* _Description of the task_:
Duplicate the data below word for word, starting at its first line and ending at the line that contains "XIII. Betretungsrecht – Reiten (293, 1872)", with both of those lines included.

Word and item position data

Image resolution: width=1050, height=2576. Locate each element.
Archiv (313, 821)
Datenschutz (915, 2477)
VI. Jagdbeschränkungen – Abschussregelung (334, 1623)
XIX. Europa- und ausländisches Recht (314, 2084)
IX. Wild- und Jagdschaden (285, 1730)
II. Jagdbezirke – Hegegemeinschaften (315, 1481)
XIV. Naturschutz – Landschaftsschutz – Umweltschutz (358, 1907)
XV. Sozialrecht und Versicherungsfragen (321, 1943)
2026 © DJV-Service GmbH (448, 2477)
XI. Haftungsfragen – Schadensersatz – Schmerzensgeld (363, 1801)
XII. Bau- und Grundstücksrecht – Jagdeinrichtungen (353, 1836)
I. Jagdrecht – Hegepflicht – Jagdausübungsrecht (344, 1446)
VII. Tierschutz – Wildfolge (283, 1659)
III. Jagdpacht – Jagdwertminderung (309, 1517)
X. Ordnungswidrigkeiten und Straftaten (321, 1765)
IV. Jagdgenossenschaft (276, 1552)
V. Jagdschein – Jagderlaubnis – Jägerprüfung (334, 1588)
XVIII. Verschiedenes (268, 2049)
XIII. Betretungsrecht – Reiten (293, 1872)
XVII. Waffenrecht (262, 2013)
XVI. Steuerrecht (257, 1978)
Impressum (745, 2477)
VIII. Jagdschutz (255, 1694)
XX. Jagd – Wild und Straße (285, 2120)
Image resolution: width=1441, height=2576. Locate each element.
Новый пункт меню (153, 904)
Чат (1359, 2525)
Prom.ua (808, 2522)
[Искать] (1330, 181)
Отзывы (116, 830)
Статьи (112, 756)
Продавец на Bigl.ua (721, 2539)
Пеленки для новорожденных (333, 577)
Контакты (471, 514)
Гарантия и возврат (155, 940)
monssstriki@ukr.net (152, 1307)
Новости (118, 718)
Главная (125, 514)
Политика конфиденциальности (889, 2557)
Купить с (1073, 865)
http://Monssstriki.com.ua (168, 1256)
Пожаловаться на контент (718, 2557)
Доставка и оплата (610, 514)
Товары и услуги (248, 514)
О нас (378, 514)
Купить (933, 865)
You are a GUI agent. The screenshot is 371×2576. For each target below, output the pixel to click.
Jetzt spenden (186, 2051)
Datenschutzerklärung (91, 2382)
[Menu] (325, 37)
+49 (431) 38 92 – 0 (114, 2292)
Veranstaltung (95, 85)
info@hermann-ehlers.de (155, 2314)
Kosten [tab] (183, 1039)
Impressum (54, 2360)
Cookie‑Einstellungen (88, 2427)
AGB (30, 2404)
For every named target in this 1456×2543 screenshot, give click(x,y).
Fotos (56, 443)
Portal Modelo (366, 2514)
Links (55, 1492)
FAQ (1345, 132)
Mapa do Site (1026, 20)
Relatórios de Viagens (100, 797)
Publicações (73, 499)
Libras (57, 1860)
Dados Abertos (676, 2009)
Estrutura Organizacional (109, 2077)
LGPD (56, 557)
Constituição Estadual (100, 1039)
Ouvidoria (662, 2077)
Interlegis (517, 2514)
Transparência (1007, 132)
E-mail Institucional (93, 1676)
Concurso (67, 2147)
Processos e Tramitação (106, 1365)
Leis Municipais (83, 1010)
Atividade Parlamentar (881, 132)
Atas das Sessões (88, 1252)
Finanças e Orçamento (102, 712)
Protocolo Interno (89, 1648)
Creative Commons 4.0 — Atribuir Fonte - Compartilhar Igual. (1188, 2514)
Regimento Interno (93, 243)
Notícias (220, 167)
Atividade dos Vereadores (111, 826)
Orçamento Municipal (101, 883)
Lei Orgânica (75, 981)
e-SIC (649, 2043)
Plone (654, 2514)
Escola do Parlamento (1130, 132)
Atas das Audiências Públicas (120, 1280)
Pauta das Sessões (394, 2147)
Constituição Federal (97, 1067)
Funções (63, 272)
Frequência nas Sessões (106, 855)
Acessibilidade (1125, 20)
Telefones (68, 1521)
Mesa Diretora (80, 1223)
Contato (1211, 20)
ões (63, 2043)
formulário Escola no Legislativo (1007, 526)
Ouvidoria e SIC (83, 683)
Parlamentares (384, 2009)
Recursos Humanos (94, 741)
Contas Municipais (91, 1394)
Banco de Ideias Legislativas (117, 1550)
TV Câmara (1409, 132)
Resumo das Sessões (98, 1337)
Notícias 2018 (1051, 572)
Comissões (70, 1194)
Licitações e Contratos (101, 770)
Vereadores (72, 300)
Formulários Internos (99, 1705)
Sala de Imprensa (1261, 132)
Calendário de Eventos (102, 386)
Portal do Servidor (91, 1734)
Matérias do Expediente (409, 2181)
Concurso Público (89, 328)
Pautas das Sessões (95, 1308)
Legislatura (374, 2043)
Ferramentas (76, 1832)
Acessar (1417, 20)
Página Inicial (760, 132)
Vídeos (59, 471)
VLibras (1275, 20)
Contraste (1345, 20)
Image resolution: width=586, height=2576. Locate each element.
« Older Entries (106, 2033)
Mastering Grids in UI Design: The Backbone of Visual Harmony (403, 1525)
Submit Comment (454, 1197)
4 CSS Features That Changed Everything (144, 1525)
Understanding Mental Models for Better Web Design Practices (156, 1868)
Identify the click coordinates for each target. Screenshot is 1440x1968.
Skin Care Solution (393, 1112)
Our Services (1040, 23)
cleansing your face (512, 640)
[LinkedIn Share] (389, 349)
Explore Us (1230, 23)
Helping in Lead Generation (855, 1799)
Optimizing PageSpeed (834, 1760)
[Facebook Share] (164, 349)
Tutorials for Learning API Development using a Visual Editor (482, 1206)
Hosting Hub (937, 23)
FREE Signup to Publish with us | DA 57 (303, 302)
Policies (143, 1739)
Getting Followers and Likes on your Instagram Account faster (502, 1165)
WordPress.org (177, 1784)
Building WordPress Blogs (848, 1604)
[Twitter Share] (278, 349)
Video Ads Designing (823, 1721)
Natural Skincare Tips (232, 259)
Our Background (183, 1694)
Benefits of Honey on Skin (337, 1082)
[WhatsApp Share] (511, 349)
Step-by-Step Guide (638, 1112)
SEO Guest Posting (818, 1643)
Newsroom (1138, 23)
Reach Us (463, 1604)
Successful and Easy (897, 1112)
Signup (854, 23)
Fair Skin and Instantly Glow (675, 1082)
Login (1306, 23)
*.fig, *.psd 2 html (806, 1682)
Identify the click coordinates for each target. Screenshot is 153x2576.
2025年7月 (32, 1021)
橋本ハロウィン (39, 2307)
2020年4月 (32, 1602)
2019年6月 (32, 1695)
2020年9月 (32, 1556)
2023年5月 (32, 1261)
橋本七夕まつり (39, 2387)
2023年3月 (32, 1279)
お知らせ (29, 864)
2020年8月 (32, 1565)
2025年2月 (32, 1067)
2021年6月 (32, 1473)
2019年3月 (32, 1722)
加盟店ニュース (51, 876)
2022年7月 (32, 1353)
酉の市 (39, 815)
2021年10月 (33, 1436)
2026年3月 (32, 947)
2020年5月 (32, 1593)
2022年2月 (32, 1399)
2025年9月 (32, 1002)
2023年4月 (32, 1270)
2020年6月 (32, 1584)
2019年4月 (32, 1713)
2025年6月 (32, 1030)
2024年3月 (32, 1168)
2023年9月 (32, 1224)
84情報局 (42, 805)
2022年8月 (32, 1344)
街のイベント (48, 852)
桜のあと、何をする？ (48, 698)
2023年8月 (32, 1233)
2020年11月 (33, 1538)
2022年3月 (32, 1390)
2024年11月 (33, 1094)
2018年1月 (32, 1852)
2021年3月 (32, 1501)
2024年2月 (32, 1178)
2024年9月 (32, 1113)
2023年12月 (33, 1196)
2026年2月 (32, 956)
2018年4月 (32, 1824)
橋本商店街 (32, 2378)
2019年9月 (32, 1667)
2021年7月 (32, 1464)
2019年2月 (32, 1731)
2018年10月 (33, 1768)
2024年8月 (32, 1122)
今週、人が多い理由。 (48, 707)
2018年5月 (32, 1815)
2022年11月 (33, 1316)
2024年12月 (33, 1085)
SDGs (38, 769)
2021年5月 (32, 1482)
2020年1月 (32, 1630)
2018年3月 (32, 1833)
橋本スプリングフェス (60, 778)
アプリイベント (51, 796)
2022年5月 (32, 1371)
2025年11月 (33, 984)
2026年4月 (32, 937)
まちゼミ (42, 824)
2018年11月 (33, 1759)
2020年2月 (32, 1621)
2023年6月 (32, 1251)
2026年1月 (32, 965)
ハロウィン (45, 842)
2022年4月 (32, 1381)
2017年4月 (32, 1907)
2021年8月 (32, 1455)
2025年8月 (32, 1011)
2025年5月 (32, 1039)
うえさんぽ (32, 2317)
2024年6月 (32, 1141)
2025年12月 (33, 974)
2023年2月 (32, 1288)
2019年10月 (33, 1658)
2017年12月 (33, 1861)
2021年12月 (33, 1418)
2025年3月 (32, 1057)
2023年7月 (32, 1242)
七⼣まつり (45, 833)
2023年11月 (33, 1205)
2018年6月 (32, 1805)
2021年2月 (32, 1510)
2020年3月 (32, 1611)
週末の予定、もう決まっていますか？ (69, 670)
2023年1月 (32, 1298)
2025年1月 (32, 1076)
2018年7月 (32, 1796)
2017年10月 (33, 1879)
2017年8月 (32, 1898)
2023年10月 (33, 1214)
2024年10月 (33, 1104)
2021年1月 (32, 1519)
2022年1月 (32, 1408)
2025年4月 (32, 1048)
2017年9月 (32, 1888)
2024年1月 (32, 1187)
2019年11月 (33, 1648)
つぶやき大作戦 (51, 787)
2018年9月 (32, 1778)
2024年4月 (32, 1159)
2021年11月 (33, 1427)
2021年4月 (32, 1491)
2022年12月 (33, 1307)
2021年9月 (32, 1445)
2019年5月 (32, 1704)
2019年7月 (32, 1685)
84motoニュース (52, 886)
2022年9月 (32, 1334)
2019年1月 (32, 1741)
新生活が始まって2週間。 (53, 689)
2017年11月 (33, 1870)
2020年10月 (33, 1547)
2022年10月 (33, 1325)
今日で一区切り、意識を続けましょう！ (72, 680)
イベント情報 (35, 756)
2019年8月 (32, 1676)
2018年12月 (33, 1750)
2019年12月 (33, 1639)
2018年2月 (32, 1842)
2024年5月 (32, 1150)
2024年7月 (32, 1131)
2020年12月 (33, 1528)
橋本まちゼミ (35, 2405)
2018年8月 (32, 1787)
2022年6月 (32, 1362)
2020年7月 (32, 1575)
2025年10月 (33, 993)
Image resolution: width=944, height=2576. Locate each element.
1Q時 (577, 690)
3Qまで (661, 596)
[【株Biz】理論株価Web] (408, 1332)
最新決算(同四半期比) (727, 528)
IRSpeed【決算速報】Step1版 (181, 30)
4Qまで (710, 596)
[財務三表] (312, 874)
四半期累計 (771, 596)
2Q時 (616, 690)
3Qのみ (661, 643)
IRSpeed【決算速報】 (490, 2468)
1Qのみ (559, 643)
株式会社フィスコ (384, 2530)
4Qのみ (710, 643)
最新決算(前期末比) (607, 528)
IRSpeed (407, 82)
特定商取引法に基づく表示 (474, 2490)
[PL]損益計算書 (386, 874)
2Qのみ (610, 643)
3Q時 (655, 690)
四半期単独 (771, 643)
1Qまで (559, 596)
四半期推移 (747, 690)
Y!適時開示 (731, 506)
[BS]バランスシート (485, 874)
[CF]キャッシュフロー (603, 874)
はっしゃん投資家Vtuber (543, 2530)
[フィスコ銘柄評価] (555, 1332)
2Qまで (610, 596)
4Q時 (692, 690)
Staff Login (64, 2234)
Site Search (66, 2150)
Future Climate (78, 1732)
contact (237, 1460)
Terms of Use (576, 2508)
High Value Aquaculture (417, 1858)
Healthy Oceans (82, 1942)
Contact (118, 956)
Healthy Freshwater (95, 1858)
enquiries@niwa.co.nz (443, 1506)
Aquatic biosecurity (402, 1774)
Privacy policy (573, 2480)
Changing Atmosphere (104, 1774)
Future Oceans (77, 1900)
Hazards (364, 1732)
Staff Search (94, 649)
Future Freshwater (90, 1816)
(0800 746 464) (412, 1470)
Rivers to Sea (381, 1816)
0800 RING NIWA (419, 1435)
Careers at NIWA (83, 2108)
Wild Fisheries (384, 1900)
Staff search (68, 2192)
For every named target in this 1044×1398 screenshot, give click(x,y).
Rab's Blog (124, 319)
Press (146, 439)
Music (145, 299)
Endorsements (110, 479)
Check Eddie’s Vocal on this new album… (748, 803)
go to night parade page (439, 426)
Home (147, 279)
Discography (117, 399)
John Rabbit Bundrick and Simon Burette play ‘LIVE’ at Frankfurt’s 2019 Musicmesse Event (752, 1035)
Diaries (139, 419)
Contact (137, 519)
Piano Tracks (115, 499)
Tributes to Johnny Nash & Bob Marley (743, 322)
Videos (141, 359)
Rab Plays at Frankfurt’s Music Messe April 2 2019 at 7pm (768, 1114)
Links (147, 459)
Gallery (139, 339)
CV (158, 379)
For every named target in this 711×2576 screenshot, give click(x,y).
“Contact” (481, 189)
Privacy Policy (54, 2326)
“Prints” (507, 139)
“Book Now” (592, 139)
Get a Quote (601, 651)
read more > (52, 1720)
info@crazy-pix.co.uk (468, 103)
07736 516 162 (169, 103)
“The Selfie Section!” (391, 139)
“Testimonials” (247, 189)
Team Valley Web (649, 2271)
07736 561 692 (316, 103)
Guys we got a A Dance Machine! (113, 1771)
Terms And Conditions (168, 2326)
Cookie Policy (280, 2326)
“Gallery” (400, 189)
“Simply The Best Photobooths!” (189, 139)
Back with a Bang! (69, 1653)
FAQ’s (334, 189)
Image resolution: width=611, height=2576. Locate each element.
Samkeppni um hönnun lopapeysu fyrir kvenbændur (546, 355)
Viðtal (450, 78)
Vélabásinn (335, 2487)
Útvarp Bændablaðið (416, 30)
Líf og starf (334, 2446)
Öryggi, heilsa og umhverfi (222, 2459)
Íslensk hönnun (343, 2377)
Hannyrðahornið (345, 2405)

* _In response_:
Image resolution: width=1050, height=2576. Locate each element.
Archiv (313, 821)
Datenschutz (915, 2477)
VI. Jagdbeschränkungen – Abschussregelung (334, 1623)
XIX. Europa- und ausländisches Recht (314, 2084)
IX. Wild- und Jagdschaden (285, 1730)
II. Jagdbezirke – Hegegemeinschaften (315, 1481)
XIV. Naturschutz – Landschaftsschutz – Umweltschutz (358, 1907)
XV. Sozialrecht und Versicherungsfragen (321, 1943)
2026 © DJV-Service GmbH (448, 2477)
XI. Haftungsfragen – Schadensersatz – Schmerzensgeld (363, 1801)
XII. Bau- und Grundstücksrecht – Jagdeinrichtungen (353, 1836)
I. Jagdrecht – Hegepflicht – Jagdausübungsrecht (344, 1446)
VII. Tierschutz – Wildfolge (283, 1659)
III. Jagdpacht – Jagdwertminderung (309, 1517)
X. Ordnungswidrigkeiten und Straftaten (321, 1765)
IV. Jagdgenossenschaft (276, 1552)
V. Jagdschein – Jagderlaubnis – Jägerprüfung (334, 1588)
XVIII. Verschiedenes (268, 2049)
XIII. Betretungsrecht – Reiten (293, 1872)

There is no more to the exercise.